● **DOCUMENT EXTRACT**:

........

Recently, Scaley and the Supremes in DC decided not to entertain a constitutional challenge to the hip Latin (but not the J-Lo's Marc Anthony Latin) version of the Hail Mary, called "Ave Maria", often confused with West Side Story Boulevard, a back alley off Broadway. A high school in Washington State banned the hit single from a 2006 commencement ceremony. And it was an instrumental, which would put the audience to sleep anyway.
The leader of the string-only group, Kathryn Nurre, sued the school district, claiming her Constitutionally guaranteed rights to free speech and banjo playing were being violated. (I'm just guessing at the banjo, but it would give the song a nice boing and it has strings, right?)
After the usual steps of court decisions, Kathryn was at the figurative front door of the Supreme Court of the United States, banjo and sheet music in hand. Aside from Justice Sam Alito, the Court had no interest in hearing either her case or her banjo.

........

● **AIM OF THE EXERCISE**:
Write out the part of the Ave Maria lawsuit piece that begins at the words "The leader of" and stops after "has strings, right?)". The material placed after this point has no connection to the Ave Maria lawsuit piece.

........

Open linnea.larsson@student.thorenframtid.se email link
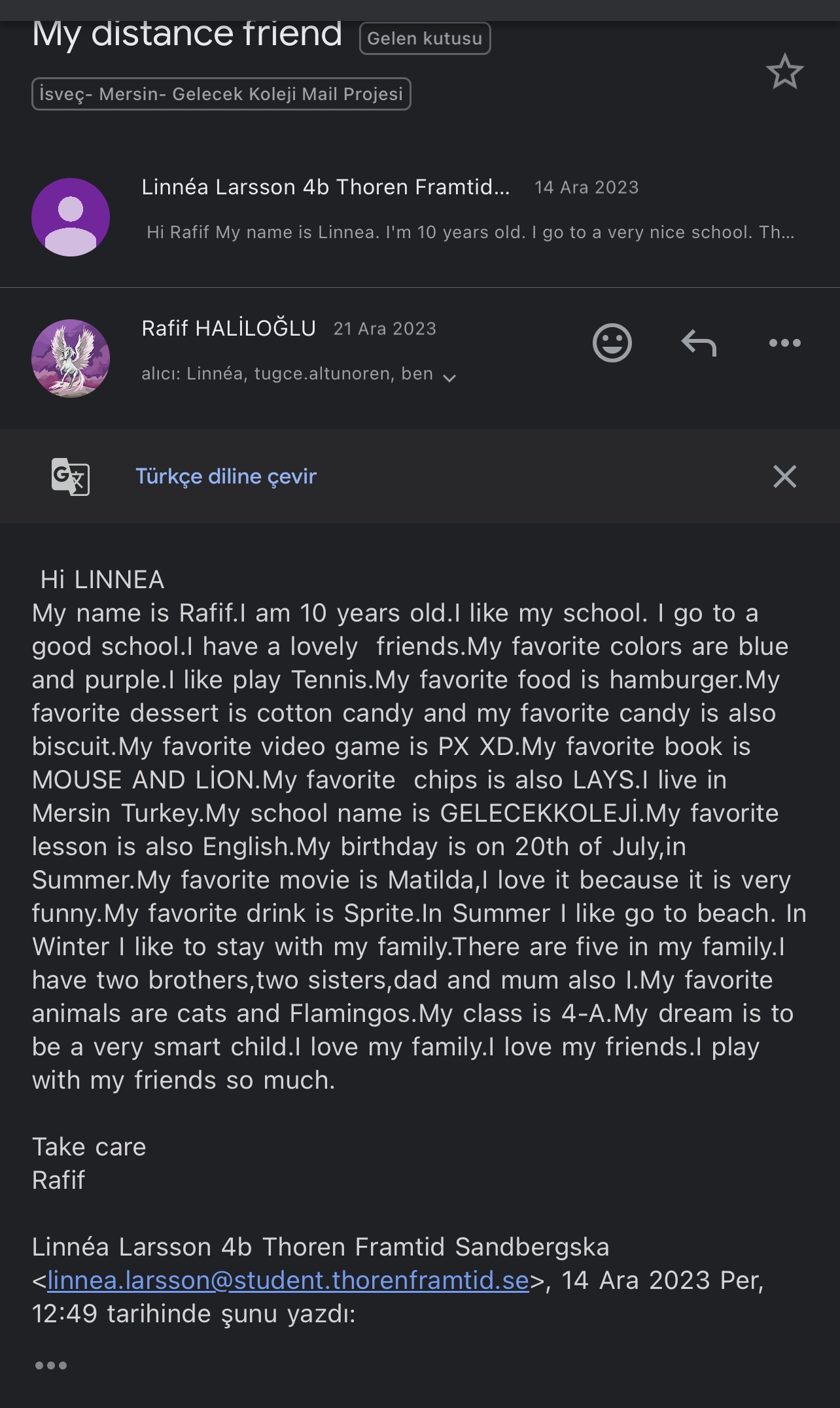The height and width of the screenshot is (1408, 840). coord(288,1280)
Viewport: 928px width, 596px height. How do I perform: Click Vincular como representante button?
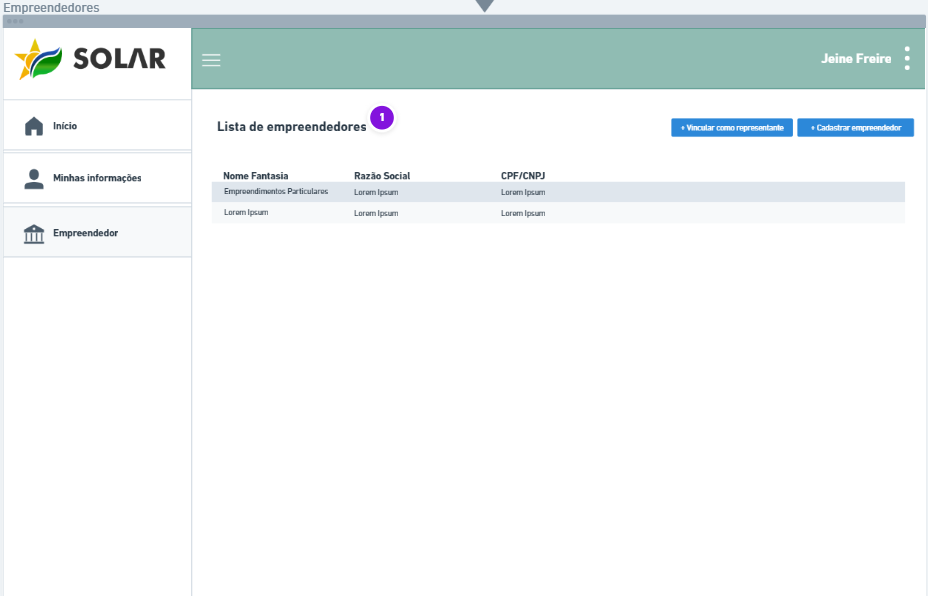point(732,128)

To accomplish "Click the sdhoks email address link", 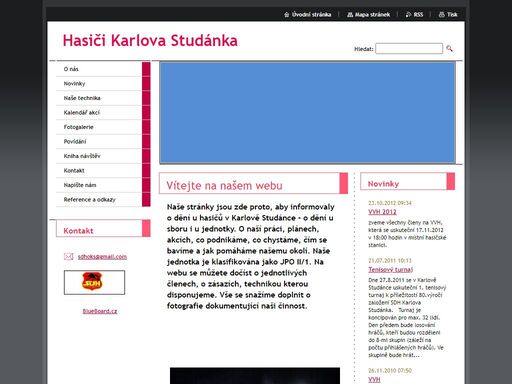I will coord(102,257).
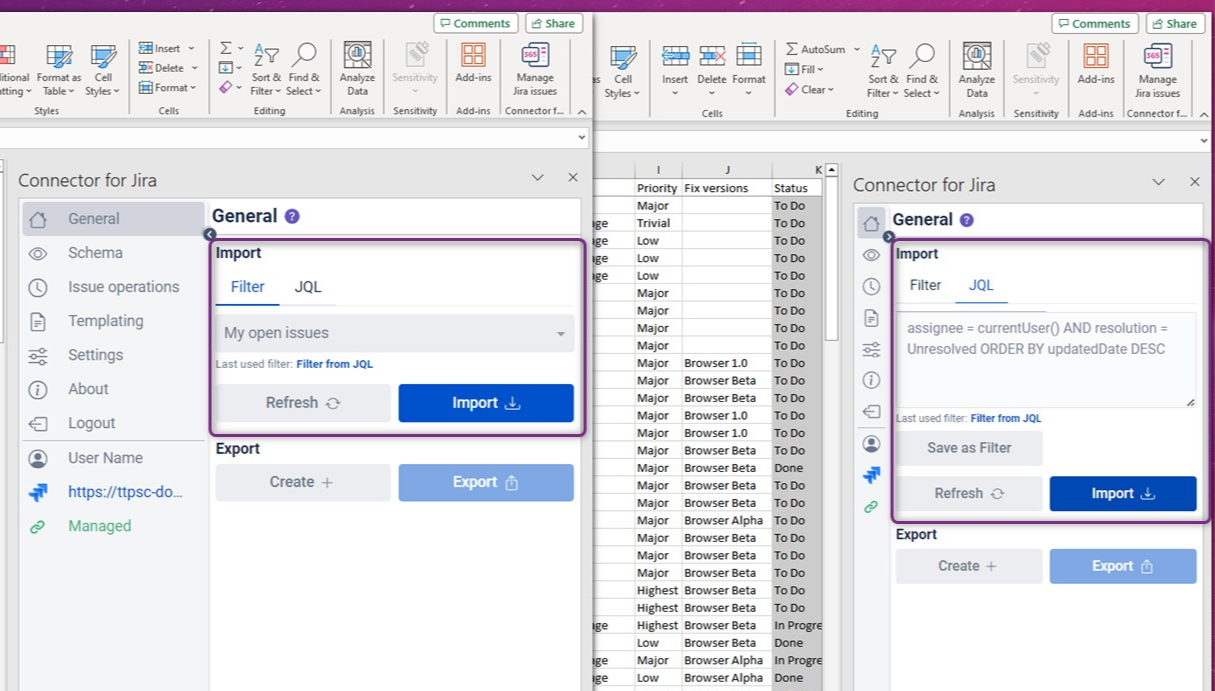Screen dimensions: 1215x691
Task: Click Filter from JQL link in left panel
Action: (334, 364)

........

● **WRITTEN REPLY**:
The leader of the string-only group, Kathryn Nurre, sued the school district, claiming her Constitutionally guaranteed rights to free speech and banjo playing were being violated. (I'm just guessing at the banjo, but it would give the song a nice boing and it has strings, right?)